Extremely confusing. Why putting false; right after that? I'm guessing it's some kind of bug...
@MaxArt It is confusing - I believe that it is indeed incorrect code.
@MaxArt - yes it's a bug, though as pst explained it's not a syntax error. The original coder most likely intended this.isContentShowing=false;.
Or perhaps isContentShowing: false, outside the function (inside the object literal).
@ChrisMorgan That could very well have been the intent, although as the ; would need to be a , in the object-literal... but in any case, as good an explanation for the [misguided] appearance as mine :-)
-1

This is called object literal in Javascript. It contains key value pair, e.g:

var car = {
    color: 'blue',
    price: 10000
}

so when you call car['color'] or car.color it will return blue. In the my example, color is the key and value is 'blue'. That's called key value pair.

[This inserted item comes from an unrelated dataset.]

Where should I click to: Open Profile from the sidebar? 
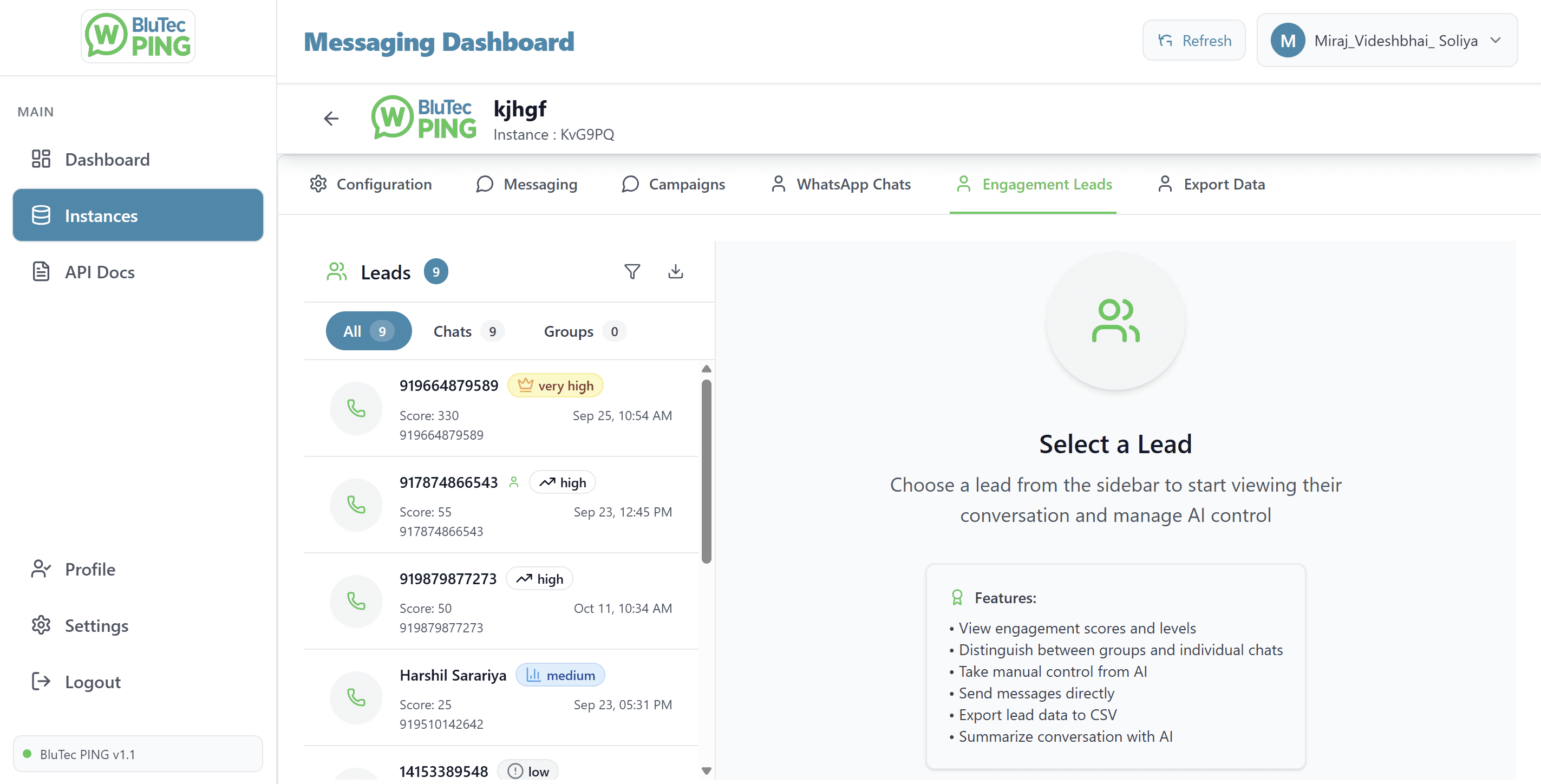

Anyway, in the your example this.isContentShowing will return false by default.

1 Comment

In your answer you've shown an object literal. In the question the code is defining a function, not an object literal. In context it's fairly clear that the original coder meant this.isContentShowing = false;. In the question this.isContentShowing will return undefined, not false (though in the context of an if condition undefined will act the same as false).
-1

So it looks like a misplaced statement (interpreted instead as a label, as explained by @pst) That property should likely have been a peer of constructor: All properties on the object passed to dojo.declare are put on the Object prototype. Because an undefined value is falsey, in the end, the behavior is pretty much the same. Declaring falsey properties on the prototype is of limited value, unless someone is actually iterating through properties to check for existence, as dojo.parse does.